Without interacting with it myself, none of this is surprising.
I have used excel in the past, and I am a long term python user. But if you asked me today what I really wanted to make my life easier and ultimately a product or business better using only excel? I would ask for lua or scheme. I don’t need a batteries included environment embedded into a spreadsheet. I just want sane syntax for common functionality which does not require arcane knowledge and long forgotten wisdom.
Your personal use-case might prefer Lua or Scheme, but most casual Excel (or SQL) users are non-programmers so they won't. They'll want the equivalent of decently-documented macros or boilerplate they can easily and quickly use without modification. (One common Excel use-case will clearly be "import/munge lots of data from various sources, then pass it into some AI model, then process the output". Can't see people writing that in Lua.) The real target customers for this one are commercial/enterprise non-programmer Windows-stack users whose legacy workflow/data is built around/glued to Excel and are already locked into paying $$ monthly/annual subscription. From looking at Reddit, I don't see much other takeup of Python in Excel.
I don't get your "shouldn't need batteries-included environment" objection; MSFT is bundling Anaconda distribution libraries with Excel. I'd expect it works seamlessly online and offline, as far as everything supported by Python stdlibs. (Can you actually point to any real problem with the batteries?) Really the only part I see you can quibble is things that are currently only implemented in uncommon third-party libraries, i.e. not stdlibs/numpy/scipy/scikit-learn/pandas/polars and the main plotting, data-science, ML, DB and web libraries.
Show us some Python syntax for common functionality in Excel which does require arcane knowledge and long forgotten wisdom. Otherwise, this is purely your conjecture.
(If anything, bundling Python with Excel will stimulate healthy discussion towards which Python stdlibs need to be added/enhanced/changed, and which third-party libraries should be upgraded to stdlibs.)
Python in excel is a feature I would only expect to be used by power users. Someone who spends a lot of time in excel. Calling these people “non-programmers” isn’t true, excel itself is a pretty esoteric programming language.
I personally don’t think python is the problem here, but if their users can learn python they can certainly learn lua.
They could, but a lot more people already know Python than Lua.
Most Excel users (not the power users, just the 1.1 billion everyday ones, including many of the enterprise ones) don't know how to program in any language. You're coming at this with a HN mindset.
"Python vs Lua" is not even on their radar. And even if it was, their criteria would be dominated by platform lockin and compatibility with other licenses (e.g. commercial SQL, Tableau, MSFT, etc.). Not by "which open-source language?"

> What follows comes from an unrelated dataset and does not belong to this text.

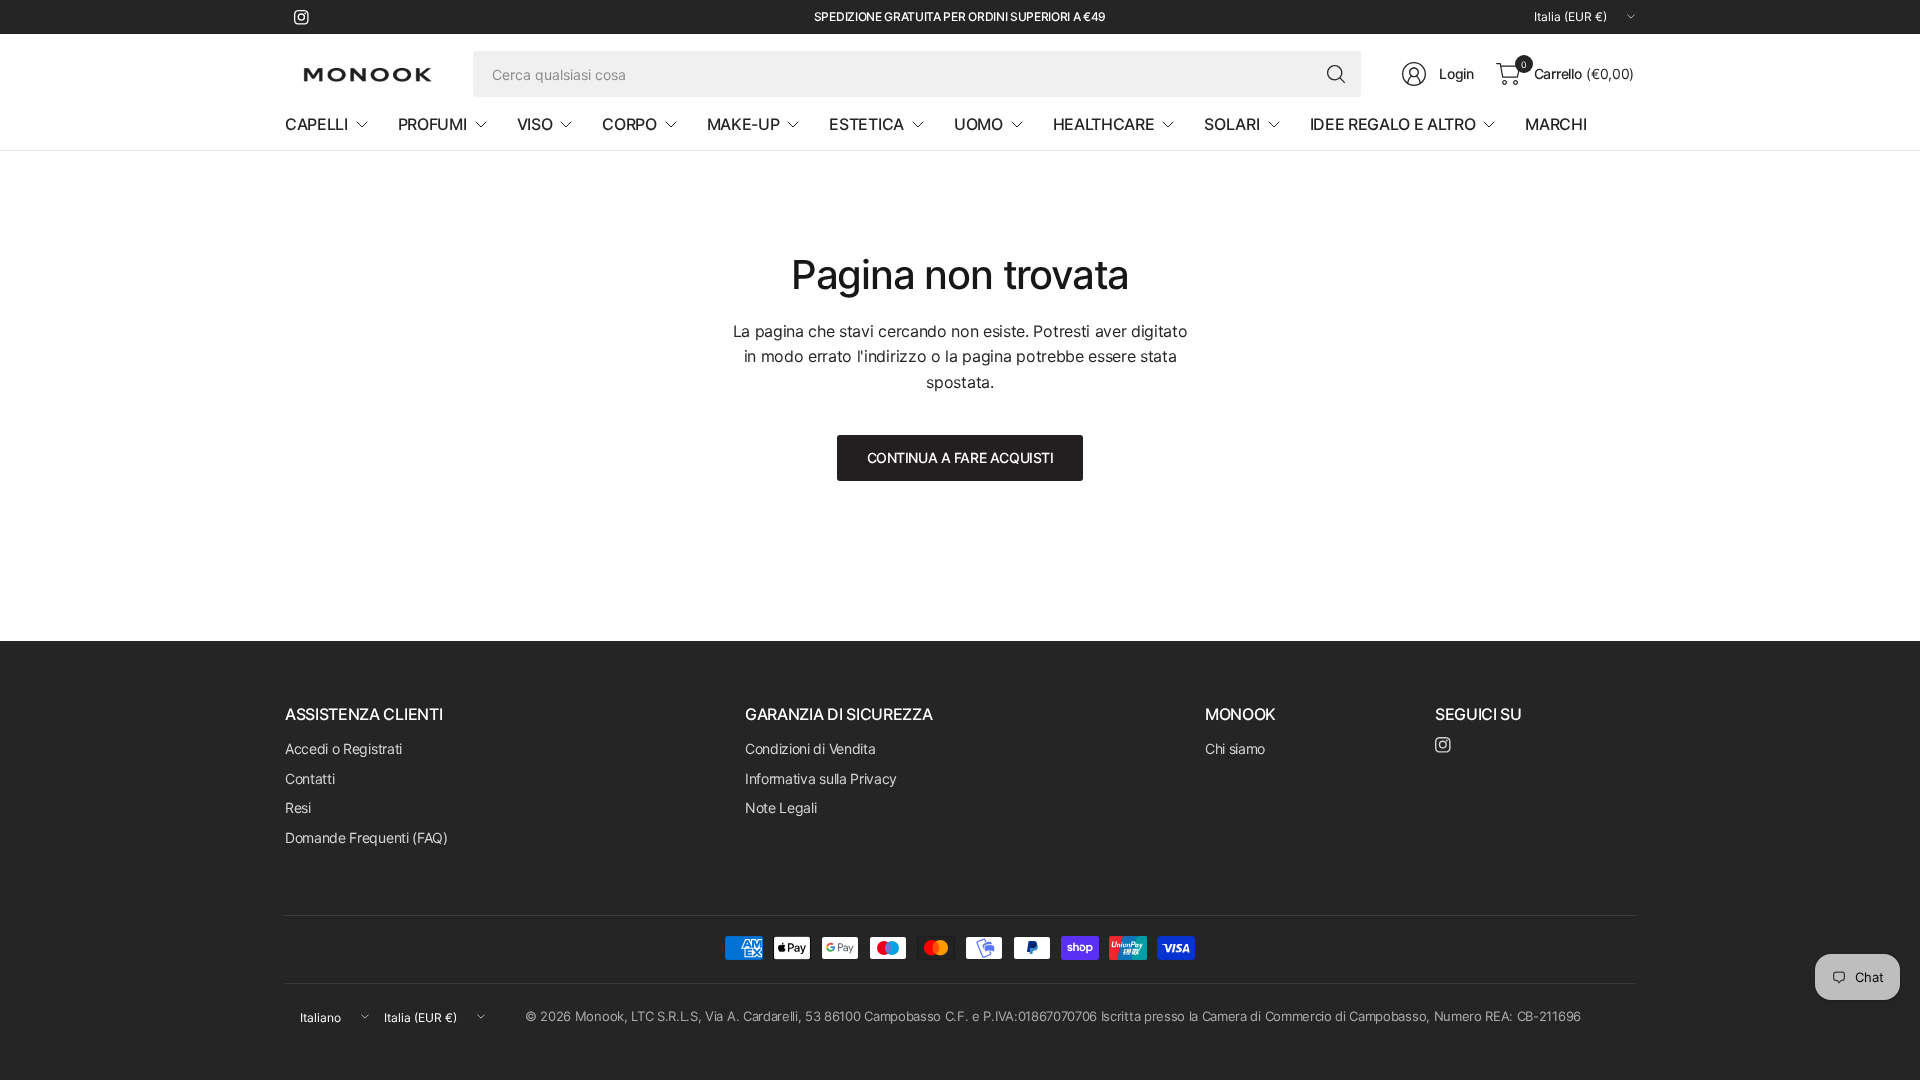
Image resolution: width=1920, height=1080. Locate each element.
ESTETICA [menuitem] (866, 124)
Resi (298, 807)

IMO you're the one coming in with an HN mindset. Python has massive mindshare even among people who have never programmed. It is the numeric computing language du jour. In any given financial company there are definitely already python users. Lua, a language primarily known for plugin scripting, with no numeric computing libraries, that has zero mindshare among non career programmers, is not even in the conversation.
Nobody here has made a case for Lua in Excel. I wrote "Python vs Lua" is not even on the radar of most Excel users, not even the subset that are programmers.

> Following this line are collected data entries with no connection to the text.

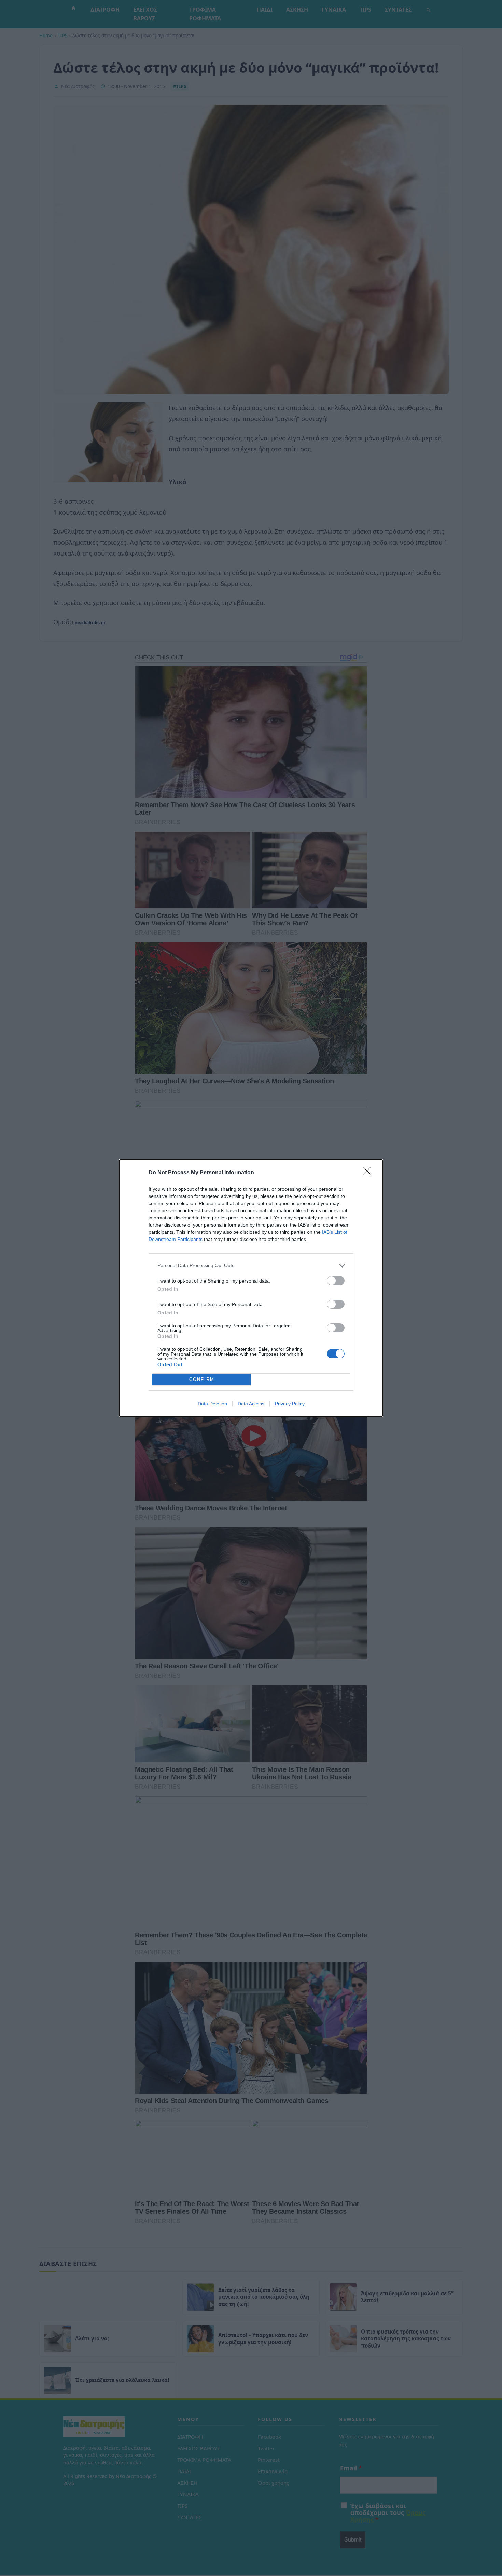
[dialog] (251, 1288)
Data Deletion (212, 1403)
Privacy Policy (290, 1403)
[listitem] (251, 1265)
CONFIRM (201, 1379)
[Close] (369, 1172)
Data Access (251, 1403)
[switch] (336, 1280)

(Why are people here aggressively misreading everything I type, today?)
The original post didn't say "financial Excel users". Not all Excel users are financial; most aren't. I've worked with legal informatics users, e-commerce users, bioinformatic users, among others. Those sectors never use Excel for numeric computing, IME (drawing the occasional chart isn't numeric computing). They are more familiar with SQL, SQL macros, SQL query generators, importing/exporting to/from SaaS, etc. Like I said.
That's exactly what I said above: most Excel users are non-programmers. Hence Python in Excel would only be used by a subset of Excel power users.
Moreover, having to pay $$ recurring subscriptions for that stack to run open-source software (Python) they could run for free elsewhere mean it'll only be used by commercial/enterprise Windows-stack users who are already locked into some legacy workflow/data built around/glued to Excel. For example, financial users, or users who have some expensive license seat of some enterprise product(s). Means an even smaller subset of users.
We're saying the same thing.
Are we? I’m arguing that lua would have been a better choice than python.
Any traditional programming language that you put in excel is going to be a feature mostly for power users, and I think they could pick up lua just as easy as python
We can't all be special snowflakes, python and excel are lingua francas.
Lua is pretty uncontroversial as the embedded language of choice and is actually made specifically to be embedded and play nice with the surrounding application.
I get why they chose Python for this and it's not all that hard to embed, well the interpreter anyway, compiled modules are another story.
Yeah if what you are making are videogames.
If you are doing grown up stuff, you use a grown up language.
+1. I’ve had to fire guys like the OP. Smart guys often, but nearly impossible to work with productively.
All of that is much easier in Python where you have access to a lot of other people data wrangling utilities
Scheme? Did somebody say... Scheme?
https://apexdatasolutions.com/home2/acce%CE%BBerate/
It's a paid addon, but still...
The likely target users for this are analyst/ quant types. Very likely they are also using Python on the same tasks already.